_WORK TO COMPLETE_: Rewrite every line of the items, from the first one down to and including the line containing "coord(579,39)", unchanged except that each coordinate in the answers is raised by 34.
── EXERCISE DATA
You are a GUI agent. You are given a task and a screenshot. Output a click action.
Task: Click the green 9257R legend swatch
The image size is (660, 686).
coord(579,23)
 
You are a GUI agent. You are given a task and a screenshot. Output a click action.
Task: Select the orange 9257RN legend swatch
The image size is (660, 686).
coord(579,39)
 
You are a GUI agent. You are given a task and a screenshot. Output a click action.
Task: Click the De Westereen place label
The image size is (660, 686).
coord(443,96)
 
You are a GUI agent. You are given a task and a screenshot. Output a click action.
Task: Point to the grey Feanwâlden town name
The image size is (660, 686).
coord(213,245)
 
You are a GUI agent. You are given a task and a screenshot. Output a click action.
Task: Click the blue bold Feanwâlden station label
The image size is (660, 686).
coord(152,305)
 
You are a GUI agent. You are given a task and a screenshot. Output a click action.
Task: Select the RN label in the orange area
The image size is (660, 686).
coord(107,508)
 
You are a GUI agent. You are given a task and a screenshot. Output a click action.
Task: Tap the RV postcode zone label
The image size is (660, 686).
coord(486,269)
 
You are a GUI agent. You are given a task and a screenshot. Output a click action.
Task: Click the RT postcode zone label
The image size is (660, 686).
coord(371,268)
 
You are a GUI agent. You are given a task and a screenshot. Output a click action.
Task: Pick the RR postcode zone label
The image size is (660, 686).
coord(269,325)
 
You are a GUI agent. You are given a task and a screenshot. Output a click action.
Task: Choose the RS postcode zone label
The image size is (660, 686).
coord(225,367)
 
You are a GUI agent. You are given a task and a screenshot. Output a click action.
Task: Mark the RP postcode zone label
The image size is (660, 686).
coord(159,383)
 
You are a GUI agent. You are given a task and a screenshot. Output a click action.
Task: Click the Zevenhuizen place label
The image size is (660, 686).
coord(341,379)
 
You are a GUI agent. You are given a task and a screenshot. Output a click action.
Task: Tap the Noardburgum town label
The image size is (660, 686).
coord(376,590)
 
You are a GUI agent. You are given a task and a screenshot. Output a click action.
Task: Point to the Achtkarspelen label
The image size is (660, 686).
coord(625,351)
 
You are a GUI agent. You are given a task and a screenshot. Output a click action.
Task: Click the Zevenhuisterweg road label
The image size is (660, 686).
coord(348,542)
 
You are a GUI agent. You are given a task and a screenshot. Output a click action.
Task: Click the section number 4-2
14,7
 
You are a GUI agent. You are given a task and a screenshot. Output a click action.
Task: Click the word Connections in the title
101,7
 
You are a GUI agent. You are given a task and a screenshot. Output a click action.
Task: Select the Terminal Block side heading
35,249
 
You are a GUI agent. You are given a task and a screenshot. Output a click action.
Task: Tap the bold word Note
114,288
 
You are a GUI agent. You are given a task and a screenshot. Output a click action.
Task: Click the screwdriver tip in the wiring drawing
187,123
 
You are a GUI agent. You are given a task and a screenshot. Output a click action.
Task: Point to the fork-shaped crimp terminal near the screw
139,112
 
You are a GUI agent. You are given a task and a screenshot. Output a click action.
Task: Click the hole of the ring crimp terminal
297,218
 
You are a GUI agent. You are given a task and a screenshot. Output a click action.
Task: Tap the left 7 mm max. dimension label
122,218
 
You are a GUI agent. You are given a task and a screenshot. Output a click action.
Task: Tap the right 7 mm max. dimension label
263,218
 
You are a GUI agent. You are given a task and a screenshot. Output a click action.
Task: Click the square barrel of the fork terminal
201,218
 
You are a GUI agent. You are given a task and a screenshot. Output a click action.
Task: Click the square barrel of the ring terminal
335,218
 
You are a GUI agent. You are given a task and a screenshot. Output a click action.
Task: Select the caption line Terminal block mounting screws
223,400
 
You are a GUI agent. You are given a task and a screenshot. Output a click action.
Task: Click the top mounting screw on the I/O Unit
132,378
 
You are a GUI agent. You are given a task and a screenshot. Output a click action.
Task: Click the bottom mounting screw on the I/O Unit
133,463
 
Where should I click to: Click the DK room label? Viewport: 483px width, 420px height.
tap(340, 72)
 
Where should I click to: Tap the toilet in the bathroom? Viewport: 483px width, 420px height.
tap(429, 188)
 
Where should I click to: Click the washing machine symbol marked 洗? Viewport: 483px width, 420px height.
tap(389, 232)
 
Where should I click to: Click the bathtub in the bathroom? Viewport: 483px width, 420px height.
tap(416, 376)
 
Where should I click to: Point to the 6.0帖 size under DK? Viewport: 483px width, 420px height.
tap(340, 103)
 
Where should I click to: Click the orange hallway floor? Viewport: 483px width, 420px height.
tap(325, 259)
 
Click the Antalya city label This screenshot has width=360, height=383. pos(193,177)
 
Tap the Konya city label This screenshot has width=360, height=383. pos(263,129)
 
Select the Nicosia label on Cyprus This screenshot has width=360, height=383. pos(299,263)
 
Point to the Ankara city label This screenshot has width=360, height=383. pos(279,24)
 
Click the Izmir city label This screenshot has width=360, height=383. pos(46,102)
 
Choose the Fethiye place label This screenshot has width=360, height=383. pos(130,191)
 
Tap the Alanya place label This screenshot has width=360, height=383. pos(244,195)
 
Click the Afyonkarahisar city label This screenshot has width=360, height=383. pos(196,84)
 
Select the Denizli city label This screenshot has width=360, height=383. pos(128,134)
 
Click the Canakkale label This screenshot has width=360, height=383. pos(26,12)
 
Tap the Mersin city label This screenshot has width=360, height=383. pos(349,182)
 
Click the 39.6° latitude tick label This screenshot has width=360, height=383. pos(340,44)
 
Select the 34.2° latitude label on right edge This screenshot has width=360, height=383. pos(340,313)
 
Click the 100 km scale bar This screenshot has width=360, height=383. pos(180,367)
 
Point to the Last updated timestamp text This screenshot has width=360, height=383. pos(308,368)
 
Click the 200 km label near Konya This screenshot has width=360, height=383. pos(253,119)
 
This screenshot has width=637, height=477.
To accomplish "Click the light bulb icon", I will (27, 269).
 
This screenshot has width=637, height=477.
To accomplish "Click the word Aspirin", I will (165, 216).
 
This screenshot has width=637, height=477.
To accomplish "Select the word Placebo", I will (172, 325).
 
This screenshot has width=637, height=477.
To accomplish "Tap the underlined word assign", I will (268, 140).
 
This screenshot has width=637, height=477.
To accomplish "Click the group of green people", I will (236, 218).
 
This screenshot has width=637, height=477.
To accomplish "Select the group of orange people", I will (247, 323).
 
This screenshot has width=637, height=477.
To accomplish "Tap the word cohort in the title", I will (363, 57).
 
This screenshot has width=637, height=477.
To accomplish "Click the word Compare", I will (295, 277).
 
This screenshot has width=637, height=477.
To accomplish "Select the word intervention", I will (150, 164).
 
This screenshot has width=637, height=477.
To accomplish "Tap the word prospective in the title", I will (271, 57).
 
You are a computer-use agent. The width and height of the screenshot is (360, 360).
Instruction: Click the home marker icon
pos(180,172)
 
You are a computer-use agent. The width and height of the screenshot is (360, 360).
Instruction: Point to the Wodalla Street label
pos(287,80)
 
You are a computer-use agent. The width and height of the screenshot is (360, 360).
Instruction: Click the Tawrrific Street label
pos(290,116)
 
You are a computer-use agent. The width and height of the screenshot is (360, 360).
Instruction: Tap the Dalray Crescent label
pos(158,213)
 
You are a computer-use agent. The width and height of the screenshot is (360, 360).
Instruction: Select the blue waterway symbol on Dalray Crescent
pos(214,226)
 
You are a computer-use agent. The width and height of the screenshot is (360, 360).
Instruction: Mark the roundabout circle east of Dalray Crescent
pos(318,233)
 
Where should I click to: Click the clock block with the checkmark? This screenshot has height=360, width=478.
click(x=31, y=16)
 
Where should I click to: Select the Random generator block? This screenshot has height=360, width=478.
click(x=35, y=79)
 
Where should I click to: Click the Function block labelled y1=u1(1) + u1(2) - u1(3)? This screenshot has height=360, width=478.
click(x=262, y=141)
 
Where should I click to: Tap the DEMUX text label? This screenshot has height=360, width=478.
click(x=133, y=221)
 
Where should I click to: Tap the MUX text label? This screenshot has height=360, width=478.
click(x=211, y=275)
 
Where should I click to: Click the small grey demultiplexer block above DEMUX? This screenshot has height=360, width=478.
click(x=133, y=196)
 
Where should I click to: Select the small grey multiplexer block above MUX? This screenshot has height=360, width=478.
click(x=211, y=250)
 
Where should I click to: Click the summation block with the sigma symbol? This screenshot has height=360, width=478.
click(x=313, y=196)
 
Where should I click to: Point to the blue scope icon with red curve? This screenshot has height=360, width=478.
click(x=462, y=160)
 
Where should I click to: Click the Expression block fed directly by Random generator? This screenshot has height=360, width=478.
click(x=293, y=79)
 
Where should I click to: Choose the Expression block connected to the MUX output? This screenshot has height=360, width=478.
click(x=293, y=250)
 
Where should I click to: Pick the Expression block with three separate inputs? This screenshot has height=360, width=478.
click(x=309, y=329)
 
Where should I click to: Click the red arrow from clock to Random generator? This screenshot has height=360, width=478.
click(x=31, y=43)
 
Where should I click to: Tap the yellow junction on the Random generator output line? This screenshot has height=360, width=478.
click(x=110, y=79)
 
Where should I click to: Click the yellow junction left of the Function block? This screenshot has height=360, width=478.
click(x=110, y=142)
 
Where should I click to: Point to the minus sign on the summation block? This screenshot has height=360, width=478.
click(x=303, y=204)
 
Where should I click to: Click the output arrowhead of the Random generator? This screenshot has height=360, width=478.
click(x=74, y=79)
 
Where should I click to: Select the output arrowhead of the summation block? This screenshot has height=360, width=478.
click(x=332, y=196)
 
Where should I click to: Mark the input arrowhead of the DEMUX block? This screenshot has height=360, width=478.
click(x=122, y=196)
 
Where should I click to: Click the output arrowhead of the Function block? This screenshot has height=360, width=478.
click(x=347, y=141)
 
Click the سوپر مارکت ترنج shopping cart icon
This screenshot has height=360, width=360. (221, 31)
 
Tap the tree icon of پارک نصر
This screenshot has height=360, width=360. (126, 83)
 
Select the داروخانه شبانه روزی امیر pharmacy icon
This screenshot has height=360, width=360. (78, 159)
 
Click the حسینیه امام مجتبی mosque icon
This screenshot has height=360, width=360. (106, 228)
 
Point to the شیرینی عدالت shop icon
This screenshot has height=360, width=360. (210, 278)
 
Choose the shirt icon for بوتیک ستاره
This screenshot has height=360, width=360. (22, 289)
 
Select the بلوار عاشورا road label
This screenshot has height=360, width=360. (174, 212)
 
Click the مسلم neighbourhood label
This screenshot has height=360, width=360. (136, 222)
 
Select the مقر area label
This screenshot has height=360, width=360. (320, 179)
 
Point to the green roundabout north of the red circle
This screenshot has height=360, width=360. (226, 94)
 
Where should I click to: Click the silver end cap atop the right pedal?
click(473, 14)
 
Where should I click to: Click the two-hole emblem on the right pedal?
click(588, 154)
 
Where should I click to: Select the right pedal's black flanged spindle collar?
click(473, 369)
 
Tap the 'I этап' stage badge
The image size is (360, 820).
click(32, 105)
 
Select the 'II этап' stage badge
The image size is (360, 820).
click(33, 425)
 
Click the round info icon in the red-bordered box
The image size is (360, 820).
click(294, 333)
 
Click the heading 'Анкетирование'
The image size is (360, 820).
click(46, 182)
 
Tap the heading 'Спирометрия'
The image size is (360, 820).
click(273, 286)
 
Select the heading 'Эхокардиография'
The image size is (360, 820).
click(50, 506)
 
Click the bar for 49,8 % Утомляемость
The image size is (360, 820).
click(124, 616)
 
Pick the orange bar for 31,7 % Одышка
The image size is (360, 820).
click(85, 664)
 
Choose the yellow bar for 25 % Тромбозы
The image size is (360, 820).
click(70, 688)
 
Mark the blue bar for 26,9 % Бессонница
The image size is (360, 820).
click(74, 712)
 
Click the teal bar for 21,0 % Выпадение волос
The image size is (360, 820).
────
_EXPECTED ANSWER_:
You are a GUI agent. You are given a task and a screenshot. Output a click action.
Task: Click the green 9257R legend swatch
The image size is (660, 686).
coord(613,57)
 
You are a GUI agent. You are given a task and a screenshot. Output a click action.
Task: Select the orange 9257RN legend swatch
The image size is (660, 686).
coord(613,73)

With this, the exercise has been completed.